Jeff Squyres wrote:
> On Apr 24, 2009, at 1:24 PM, Number Cruncher wrote:
>> The goal is admirable and a stalwart of good open source practice which
>> avoids "DLL-Hell". However, I simply don't understand how my compiler
>> can *ever* know the size of your opaque ompi_communicator_t?
> I'm not enough of a linker expert to explain why, but before that
> commit, the linker did embed the size of ompi_communicator_t into your
The problem is when you compile your application the handles like
MPI_COMM_WORLD result in undefined symbols in the .o. So when you link
the application it needs to resolve all those symbols. In this case it
resolves them to what libmpi.so has them defined as which includes
location and size. Since these are accessible by the application the
structures are located in bss which means it overrides any other library
location of such a variable. So now we have a handle that size and
location is predefined after link time preventing updating either during
runtime by linking in a different library.
> A simple way to verify this is to do the following:
> - compile and link an MPI "hello world" application against Open MPI
> - run the app, verify that it runs properly
> - change your LD_LIBRARY_PATH and have your "hello world" app find
> Open MPI 1.3 / 1.3.1's libmpi.so
> - run your app
> - notice a bunch of messages something like the following (off the top
> of my head; I don't remember the exact message):
> ompi_mpi_comm_world size difference between hello and libmpi.so;
> consider re-linking
> So it's not the *compiler* that creates the problem -- who, I agree,
> does not know the definition of ompi_comnunicator_t. It's the
> *linker*, that knows the *size* of these objects (not necessarily the
> You can simulate this problem with a much smaller non-MPI test code,
> too. I'll admit that this problem kind of blind-sided us -- we never
> expected it because we initially had the same thoughts that you did:
> they're just pointer values that are resolved at run-time; why does
> the size of the back-end struct matter?
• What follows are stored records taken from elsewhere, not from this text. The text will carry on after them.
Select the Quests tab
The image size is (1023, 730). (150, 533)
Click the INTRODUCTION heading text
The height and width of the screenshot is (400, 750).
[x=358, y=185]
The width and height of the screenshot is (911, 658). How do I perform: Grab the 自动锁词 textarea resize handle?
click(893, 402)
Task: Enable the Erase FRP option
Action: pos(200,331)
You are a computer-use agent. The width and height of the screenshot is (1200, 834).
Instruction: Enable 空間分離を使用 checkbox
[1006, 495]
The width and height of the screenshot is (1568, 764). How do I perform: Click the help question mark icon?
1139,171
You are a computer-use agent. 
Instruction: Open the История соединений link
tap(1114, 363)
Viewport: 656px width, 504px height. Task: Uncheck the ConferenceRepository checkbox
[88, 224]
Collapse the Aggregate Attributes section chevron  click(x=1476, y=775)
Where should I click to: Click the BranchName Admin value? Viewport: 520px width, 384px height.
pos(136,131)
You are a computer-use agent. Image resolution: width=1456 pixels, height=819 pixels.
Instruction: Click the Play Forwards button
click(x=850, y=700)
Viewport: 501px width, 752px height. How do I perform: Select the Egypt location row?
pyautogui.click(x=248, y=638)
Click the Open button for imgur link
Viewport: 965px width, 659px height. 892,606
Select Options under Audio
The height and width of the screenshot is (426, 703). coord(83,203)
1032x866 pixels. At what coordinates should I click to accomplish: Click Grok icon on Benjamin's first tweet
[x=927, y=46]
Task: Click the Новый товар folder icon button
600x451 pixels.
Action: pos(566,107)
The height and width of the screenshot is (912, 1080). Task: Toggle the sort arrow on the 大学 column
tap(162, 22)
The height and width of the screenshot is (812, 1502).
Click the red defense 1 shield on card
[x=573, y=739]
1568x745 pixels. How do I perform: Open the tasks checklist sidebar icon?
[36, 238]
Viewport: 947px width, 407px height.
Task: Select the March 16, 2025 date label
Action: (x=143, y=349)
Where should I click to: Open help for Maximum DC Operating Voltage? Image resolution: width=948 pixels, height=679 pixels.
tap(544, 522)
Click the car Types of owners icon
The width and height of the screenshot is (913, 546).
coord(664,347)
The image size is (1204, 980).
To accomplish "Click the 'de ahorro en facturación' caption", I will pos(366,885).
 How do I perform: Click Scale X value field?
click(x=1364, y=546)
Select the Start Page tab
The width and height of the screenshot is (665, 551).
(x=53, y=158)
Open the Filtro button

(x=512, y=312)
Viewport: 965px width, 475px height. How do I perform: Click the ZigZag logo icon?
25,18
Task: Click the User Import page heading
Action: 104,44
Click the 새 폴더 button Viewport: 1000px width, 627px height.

Unfortunately, it does. :-(
>> mpi.h declares MPI_Comm as a pointer to as-yet-undefined "struct
>> ompi_communicator_t", ompi_mpi_comm_world is an external global of
>> as-yet-undefined "struct ompi_predefined_communicator_t". Then the
>> compiler must try and work out whether the "comm_predefined_t *" aliases
>> the "comm_t *". This isn't possible without full type information. In
>> general, only (void *) and (char *) can alias arbitrary types.
>> for an excellent discussion on aliasing.
>> > Hence, the solution of r20627: make a "dummy" type that is
>> guaranteed to
>> > be larger than ompi_communicator_t -- ompi_predefined_communicator_t.
>> > It's actually a struct that *contains* ompi_communicator_t and then a
>> > fixed amount of padding at the end. Since MPI_COMM_WORLD will
>> always be
>> > this ompi_predefined_communicator_t, we can ensure that its size stays
>> > constant, even if the size of ompi_communicator_t changes. Hence, the
>> > size in the hello executable and libmpi.so will be the same.
>> With respect, this feels a little bit like a hack. Who's to say your
>> future communicator won't need to be even bigger than the current
>> padding allows? - and then the assumptions made when linking against the
>> old predefined_t would no longer apply leading to corruption.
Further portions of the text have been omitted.